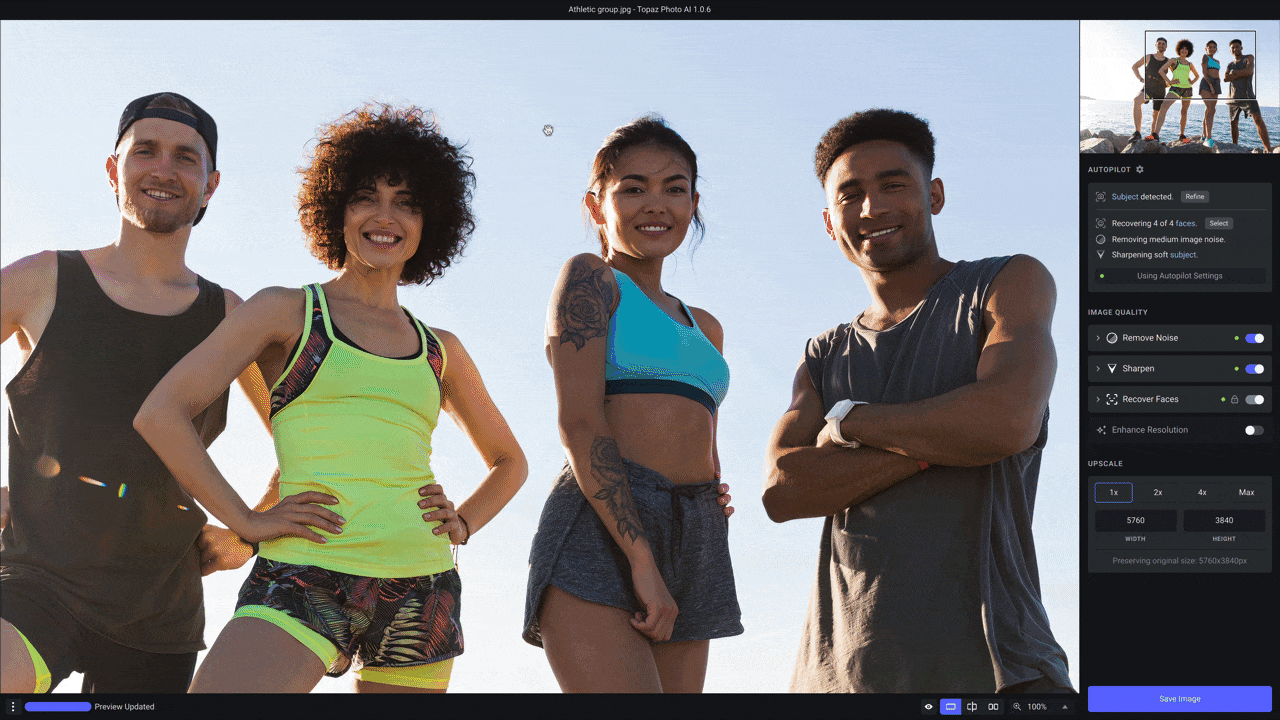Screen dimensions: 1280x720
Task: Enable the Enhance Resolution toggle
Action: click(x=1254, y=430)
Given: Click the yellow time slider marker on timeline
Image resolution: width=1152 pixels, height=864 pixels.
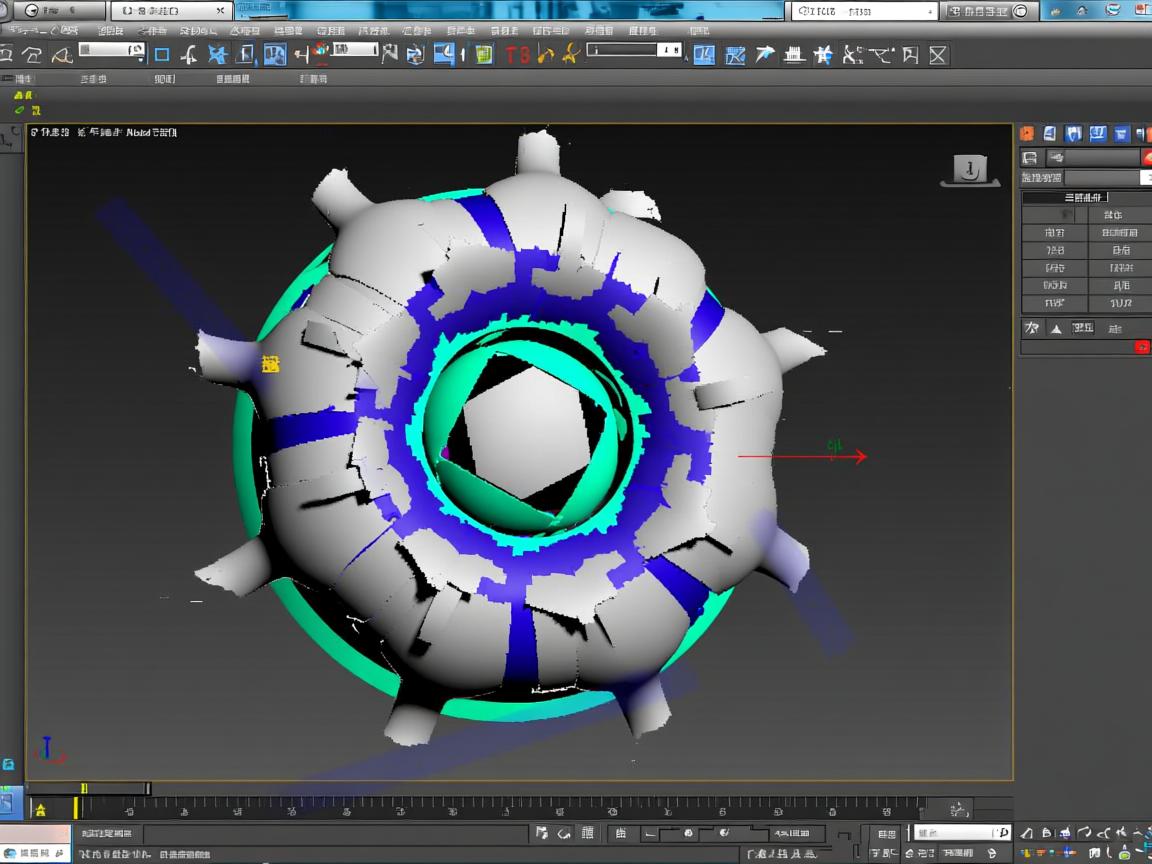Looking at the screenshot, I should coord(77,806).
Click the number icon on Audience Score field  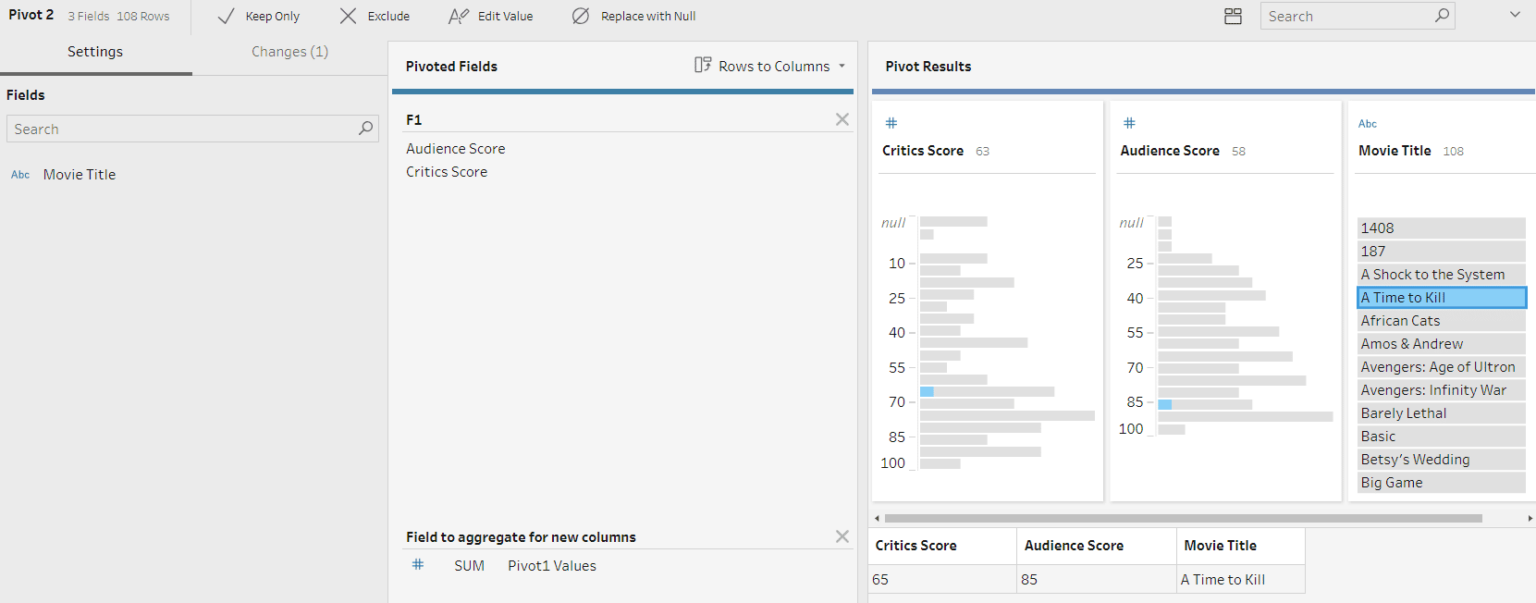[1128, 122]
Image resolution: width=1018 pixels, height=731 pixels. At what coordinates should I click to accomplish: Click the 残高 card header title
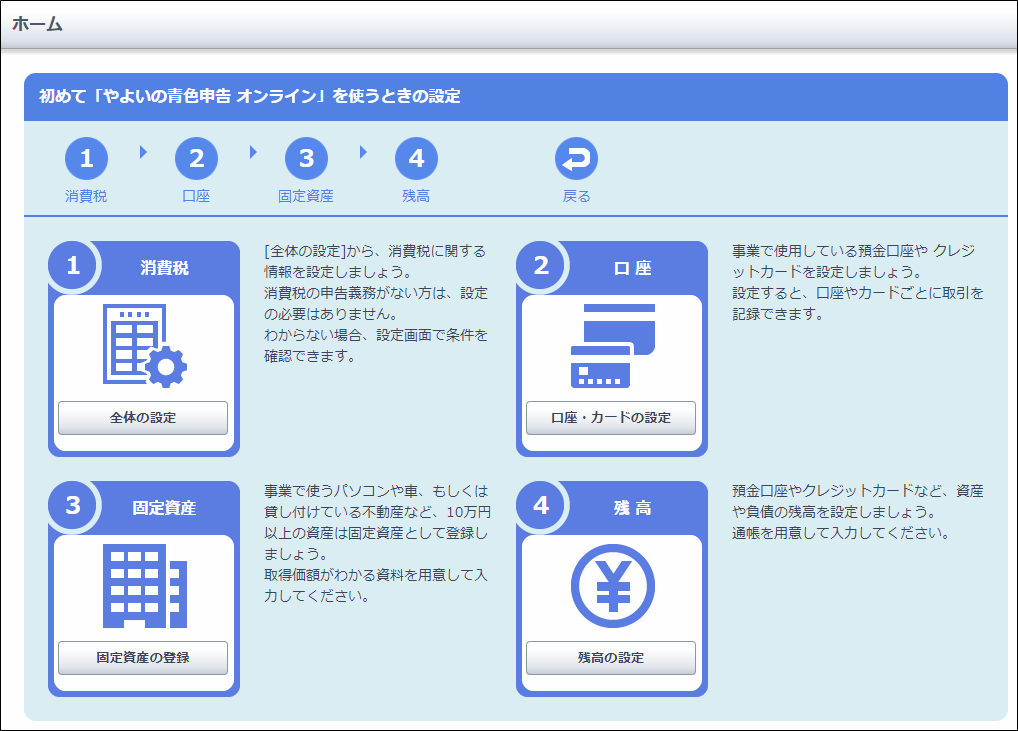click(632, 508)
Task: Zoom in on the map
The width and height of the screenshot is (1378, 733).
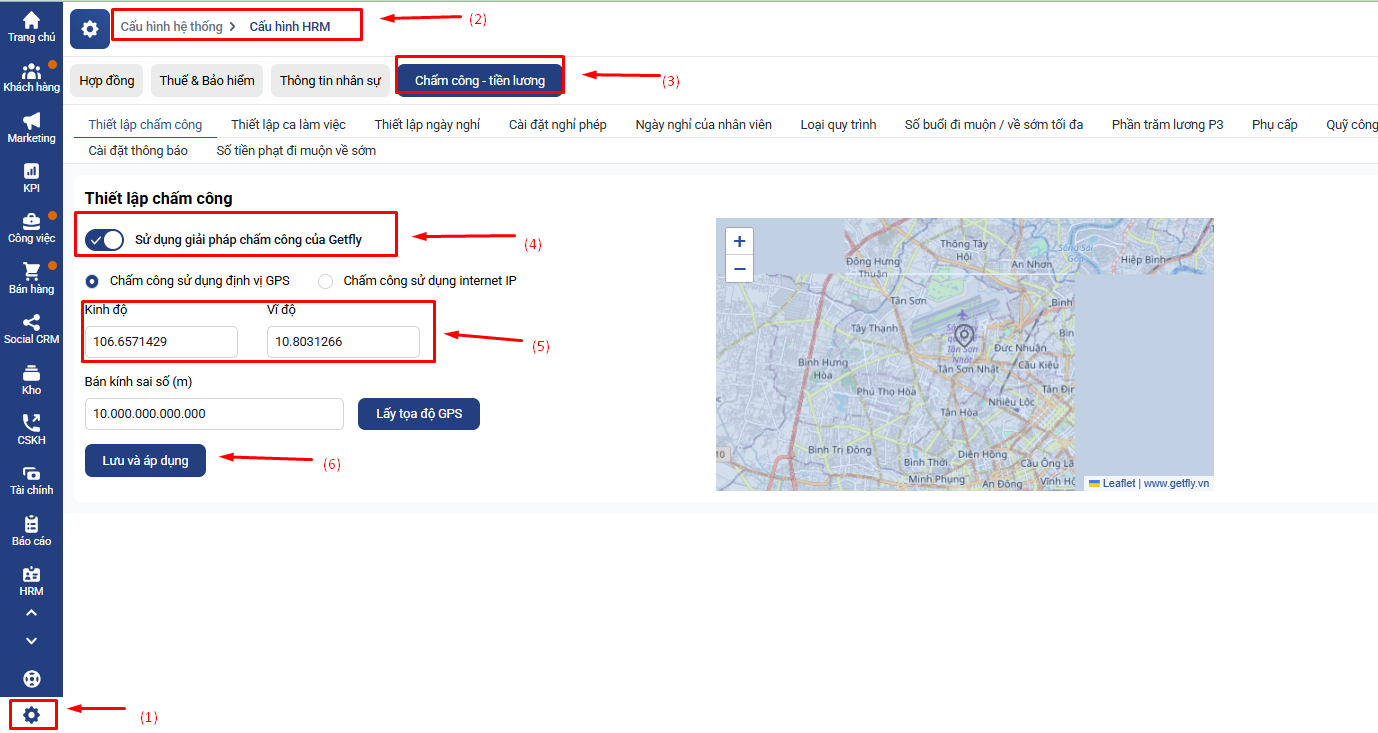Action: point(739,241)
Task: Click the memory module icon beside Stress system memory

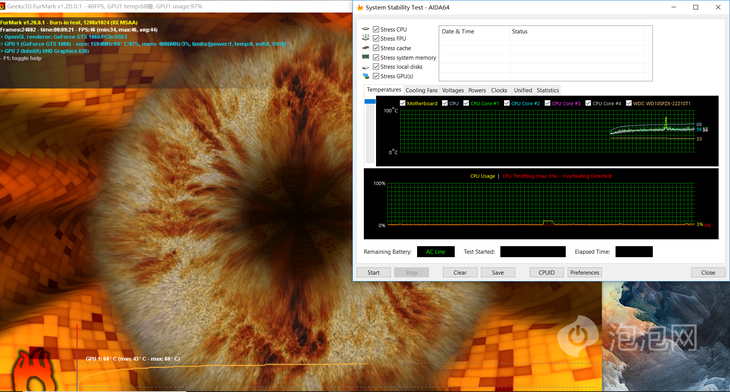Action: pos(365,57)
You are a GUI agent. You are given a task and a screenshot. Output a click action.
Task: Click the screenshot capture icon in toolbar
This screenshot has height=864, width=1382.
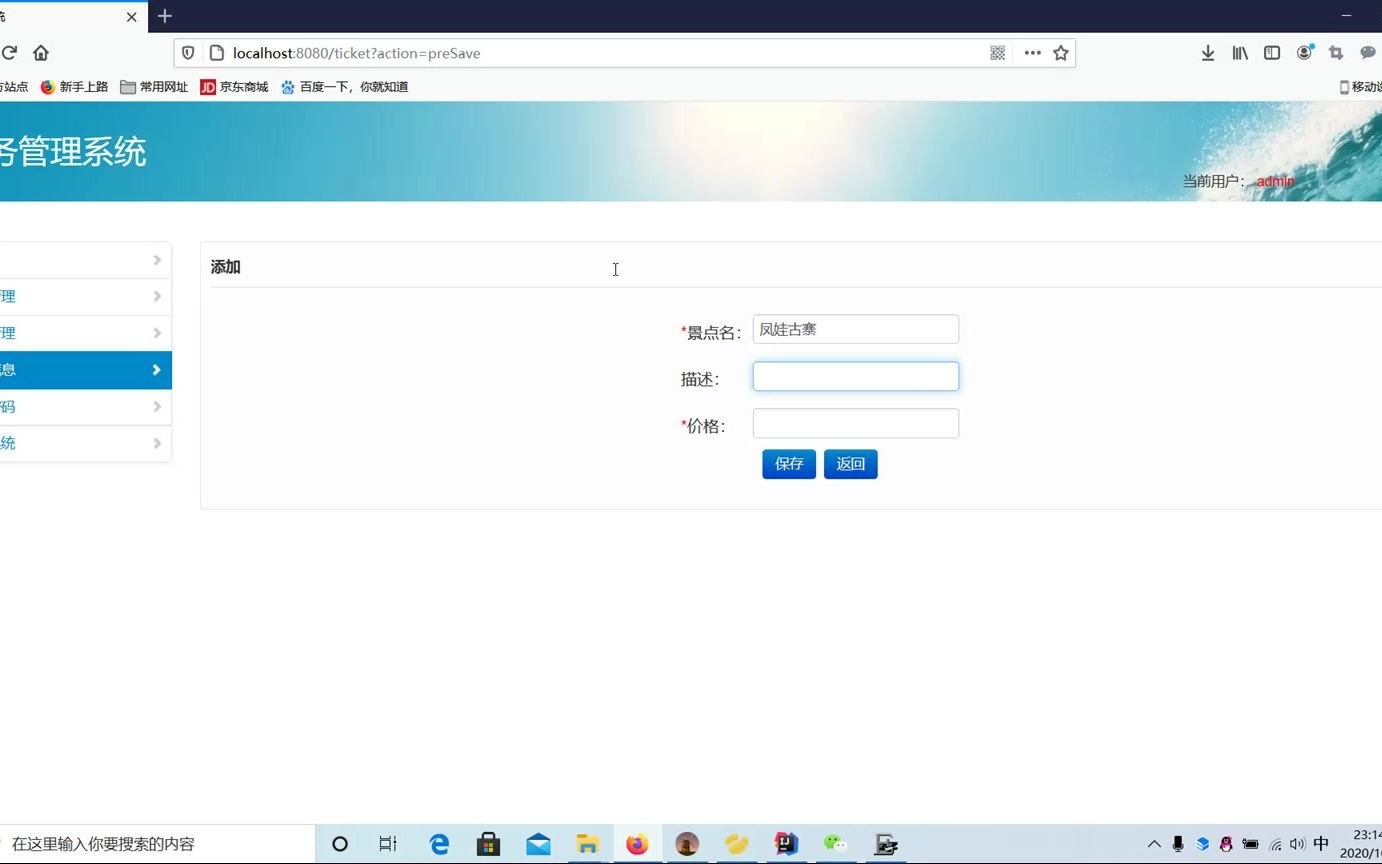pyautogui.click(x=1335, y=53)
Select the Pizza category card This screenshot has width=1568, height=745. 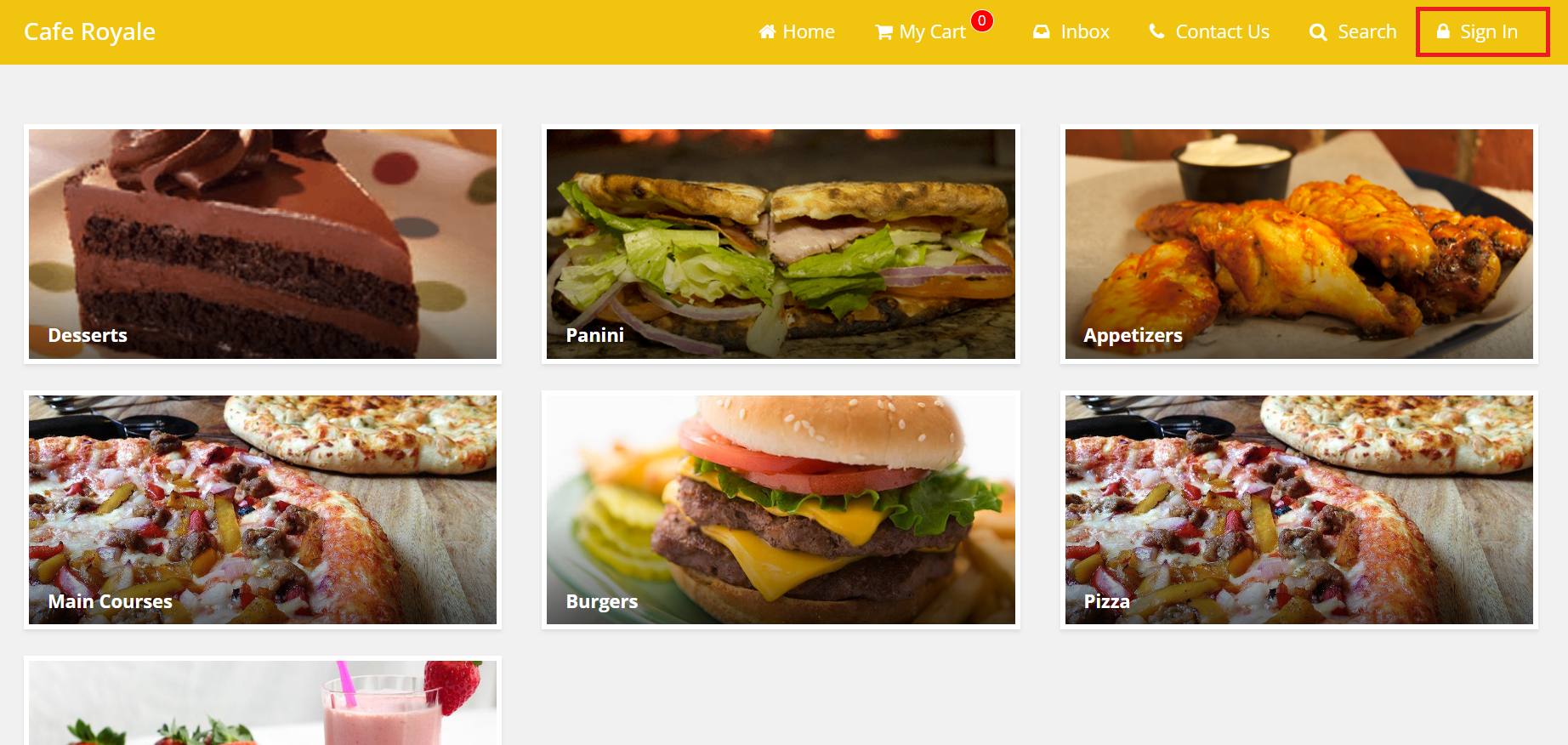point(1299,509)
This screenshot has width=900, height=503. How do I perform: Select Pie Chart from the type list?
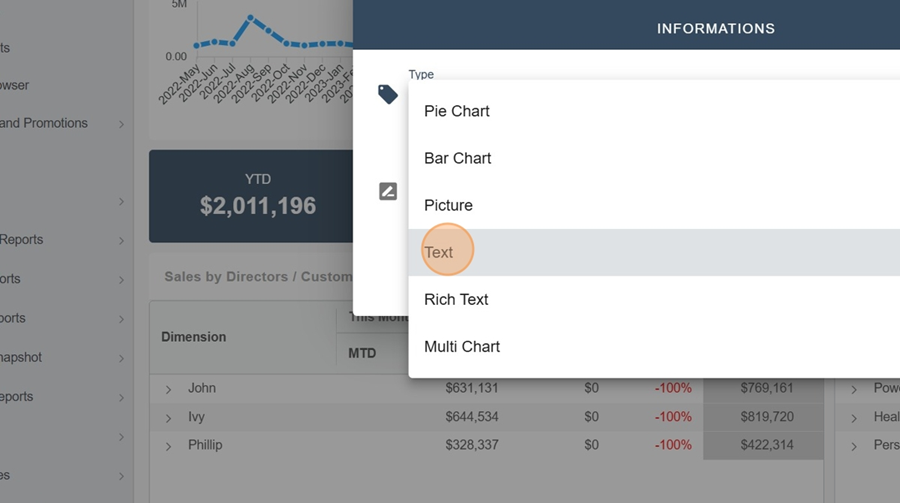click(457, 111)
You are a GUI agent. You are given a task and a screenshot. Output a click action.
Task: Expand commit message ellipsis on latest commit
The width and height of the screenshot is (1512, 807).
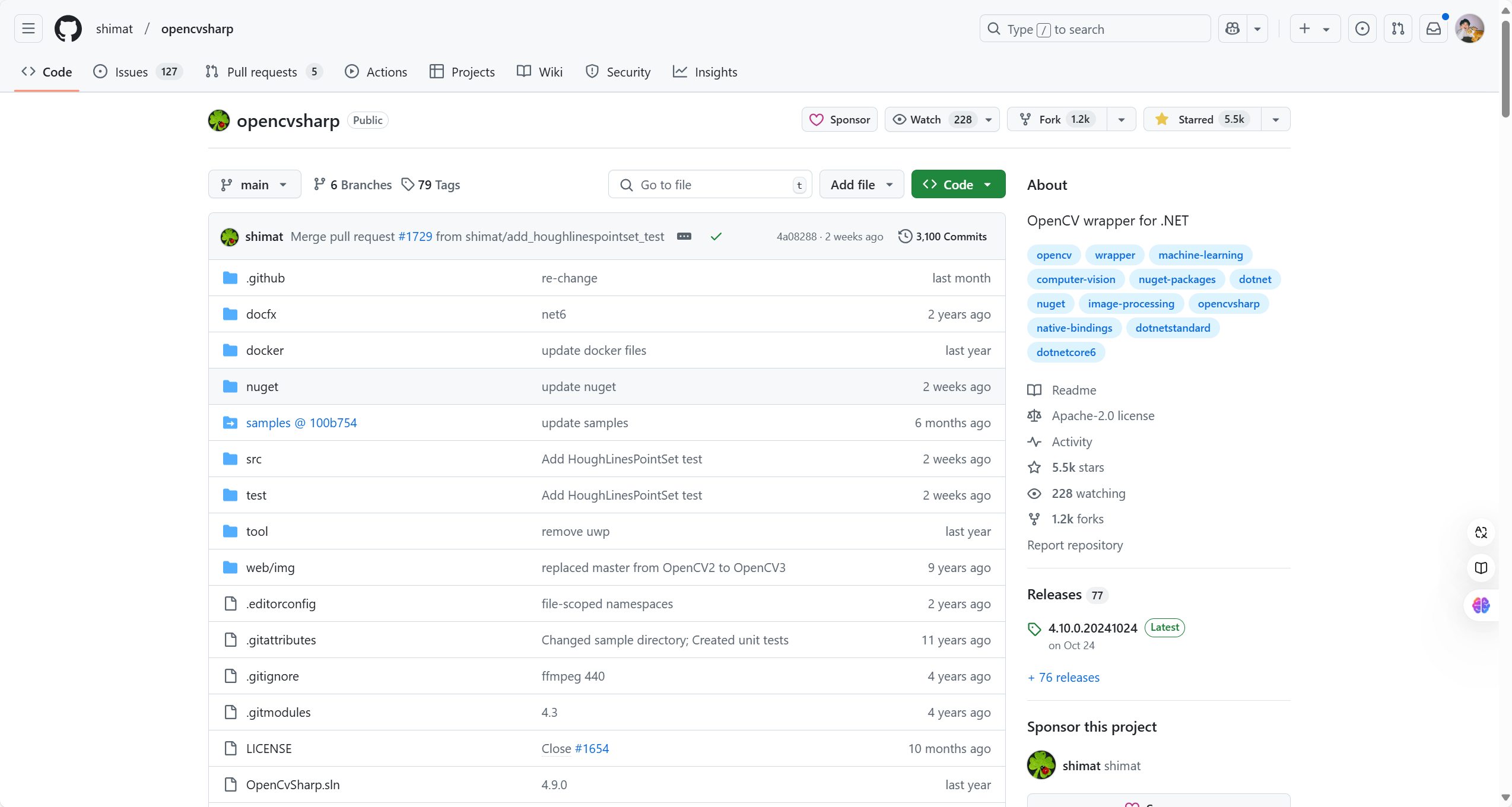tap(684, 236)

━━━━━━━━━━━━━━━━

What is required:
Leaving the pictures aside, transcribe exactly the lines from the one containing "This screenshot has width=900, height=503." to the final line of the entries above, both ends included.

Answer box:
This screenshot has width=900, height=503. How do I perform: Select Pie Chart from the type list?
click(457, 111)
You are a GUI agent. You are given a task and a screenshot. Output a click action.
Task: Expand commit message ellipsis on latest commit
The width and height of the screenshot is (1512, 807).
tap(684, 236)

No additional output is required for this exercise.